昨年から復活した後祭の山鉾巡行も見逃せません。

祇園祭と言えば、7月17日の山鉾巡行とその前三日間の宵山の印象が強いですね。
けれども、実際の祇園祭は、7月1日の吉符入(きっぷいり)から
7月31日の疫神社夏越祭(えきじんじゃなごしさい)まで1か月間を通して、数々の神事をとりおこないます。
特に、2014年からは、後祭の山鉾巡行が復活し、趣の異なる二度の巡行と宵山が味わえる祭として、さらに歴史的な重みを増してきました。

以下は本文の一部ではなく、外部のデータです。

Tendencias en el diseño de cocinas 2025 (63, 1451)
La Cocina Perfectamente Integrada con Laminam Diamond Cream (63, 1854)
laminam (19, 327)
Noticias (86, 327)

祇園祭が行われる八坂神社の祭神は素戔嗚尊(スサノオノミコト)。
素戔嗚尊と言えばお酒の力を借りて、ヤマタノオロチを退治した日本有数の勇猛な神様です。
そのためかどうか、この祇園祭には、粋な日本酒が驚くほどよく似合います。
ハレの日にこそ飲みたい黒松白鹿「純米吟醸」は、その涼しげな佇まいからは想像できないほど華やかでふくよかな口当たり。
それは、幾度もの大火や戦乱にも負けず、1100年以上伝統文化を守ってきた京都の町衆の心意気にも通じます。

祇園祭は、まさに、京都が生み出した世界に誇るべき、動く一大芸術作品にほかなりません。
宵山では、美味しい日本酒で頬を赤く染め、山鉾巡行では、お神酒代わりに身を清める。
はんなりと、それでいて勇壮に…。
祇園祭の歴史は、ヤマタノオロチもつい酔いしれてしまった、日本の本物のお酒と共に、これからも幾久しく続いていくことでしょう。